Euractiv reports that the Portuguese President Anibal Cavaco Silva (pictured) himself is sending the new Portuguese austerity budget to the Constitutional Court:
In his speech Cavaco Silva, who has served as Prime Minister twice and is the first elected centre-right President of Portugal since the 1974 Carnation Revolution, also said the country was in a vicious circle of austerity and recession. He added that Portugal’s foreign debt, now twice as high as the country’s annual output, is unsustainable.
Cavaco Silva signed the 2013 budget into law earlier on 31 December, which includes the biggest tax hikes in living memory, according to Reuters.

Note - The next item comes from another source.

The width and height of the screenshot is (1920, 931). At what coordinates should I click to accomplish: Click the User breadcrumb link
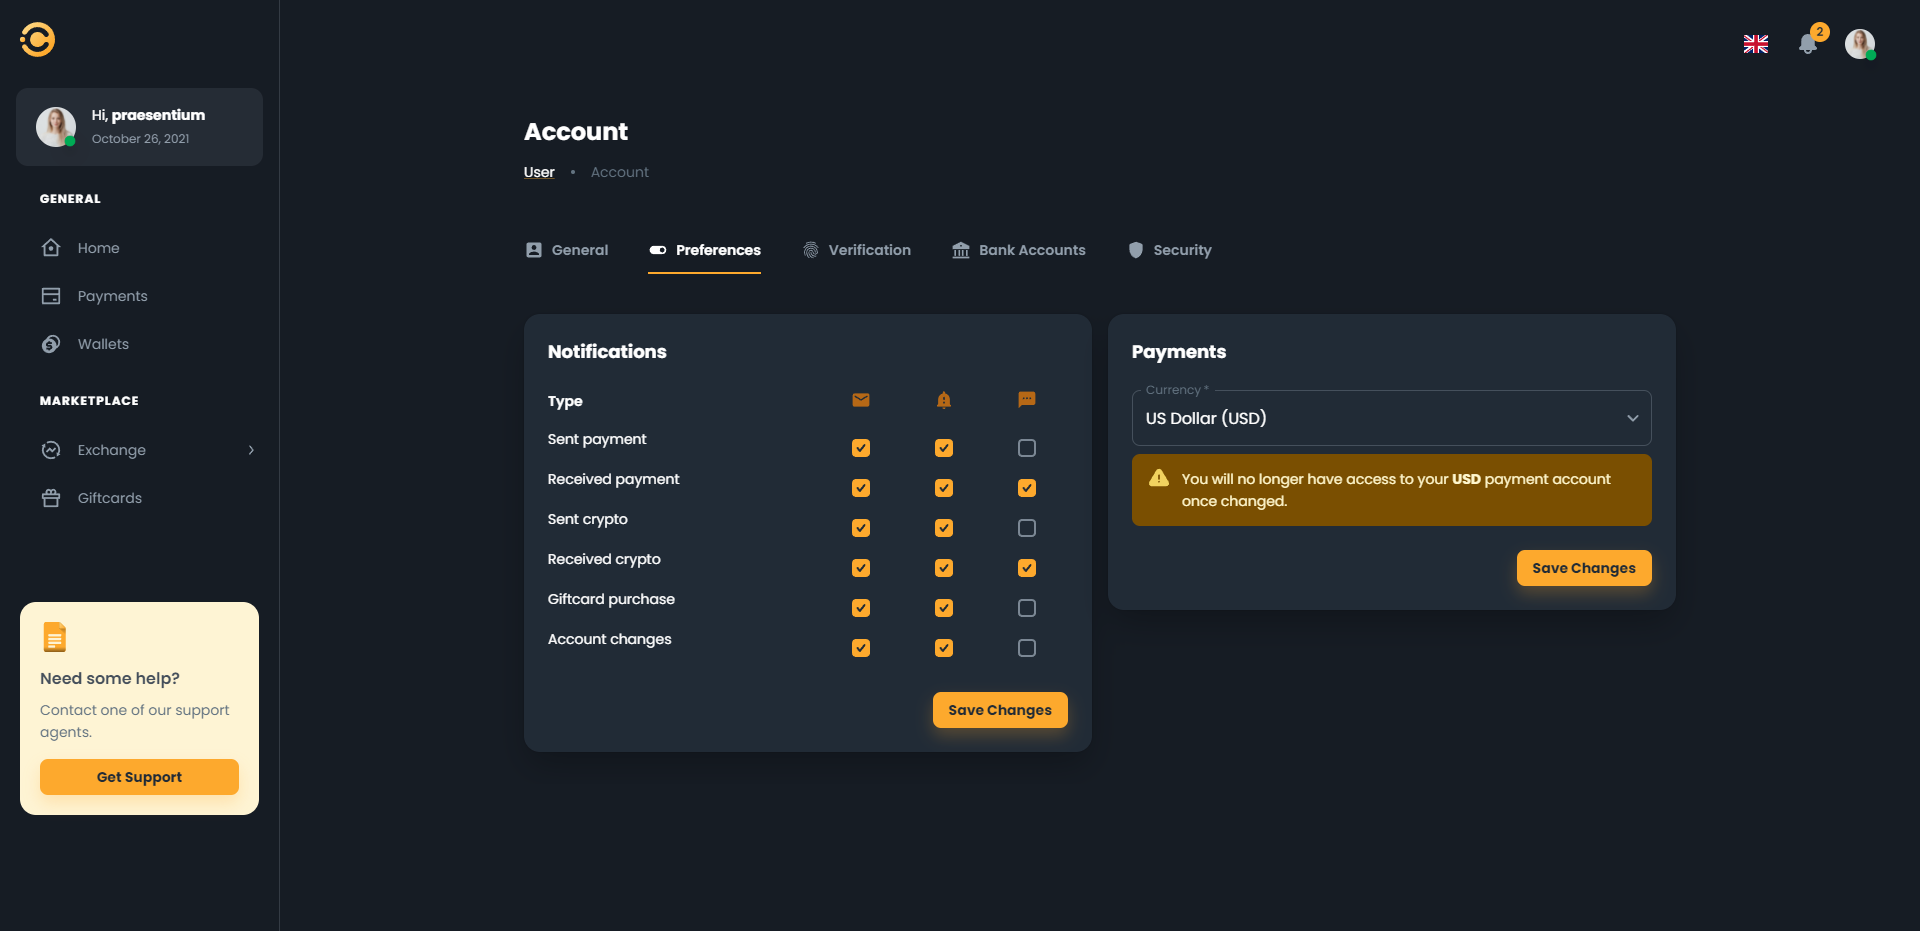click(x=539, y=172)
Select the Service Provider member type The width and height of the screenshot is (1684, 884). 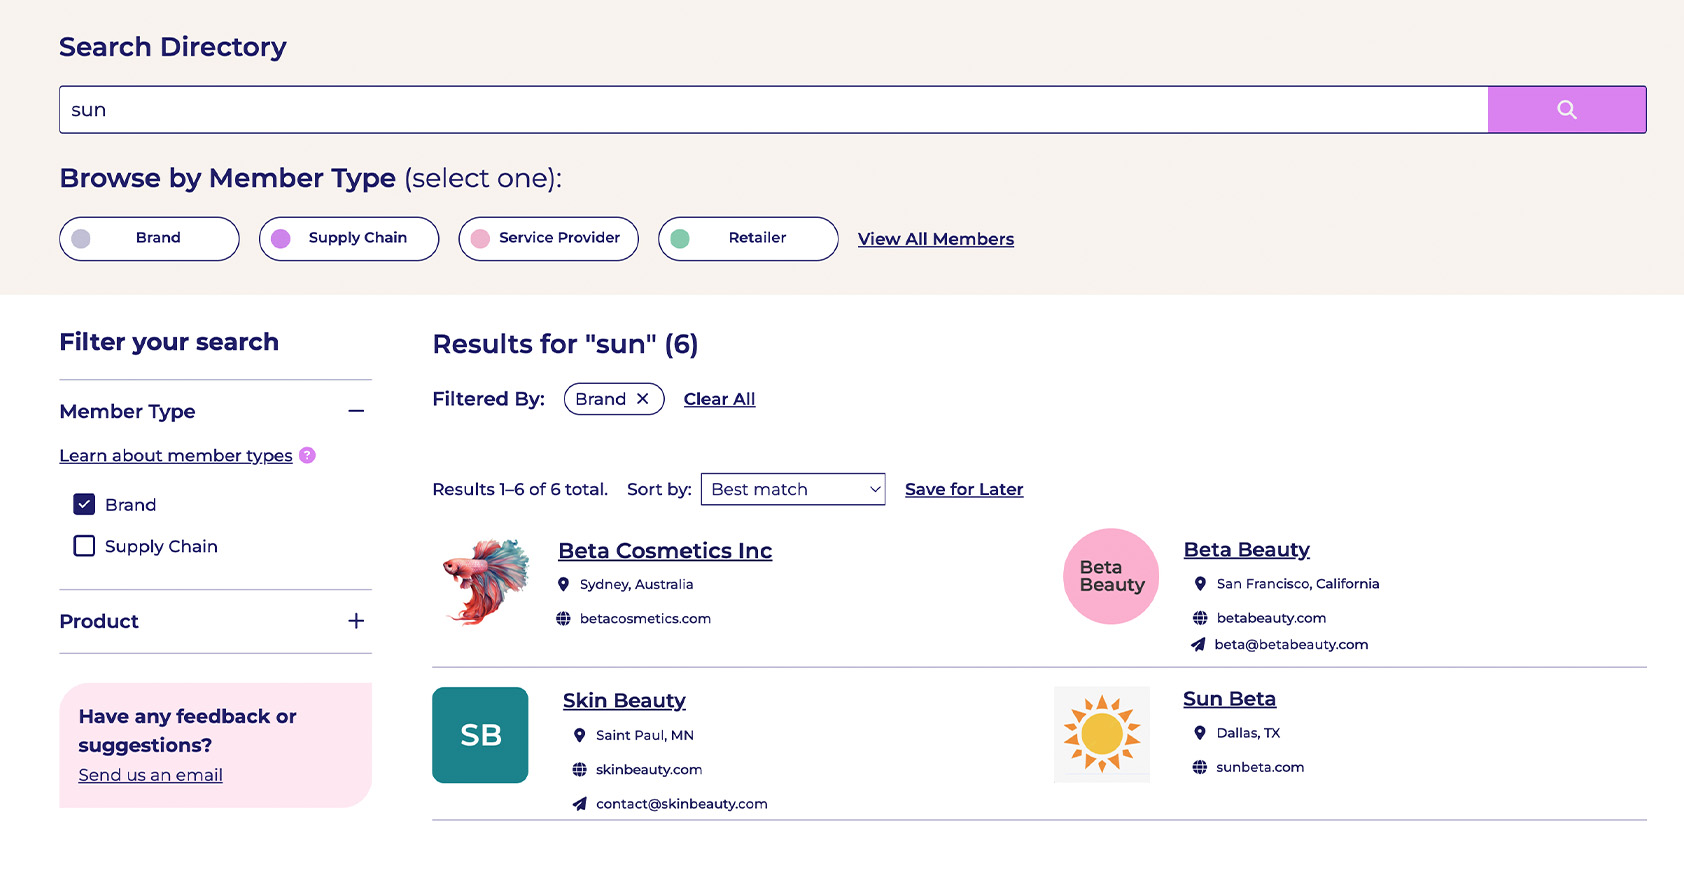click(548, 239)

The move means the budget will take effect from 1 January, pending the decision of the Court.
The centre-right government of Prime Minister Pedro Passos Coelho has argued that the unprecedented tax increases contained in the budget are necessary to meet the terms of the country’s eurozone bailout.
The BBC reported that the tax hikes announced are equivalent to more than a month’s wages whilst Portugal is entering its third year of recession with an unemployment rate of nearly 16%.
Portugal is a crisis country that is not as much in the public eye as Greece for instance but austerity has the same effect on the Iberian peninsula, especially with big neighbour Spain in crisis too. Will the relevant decision-makers ever notice that their strategy is not working economically and is more and more undermining democracy on all levels?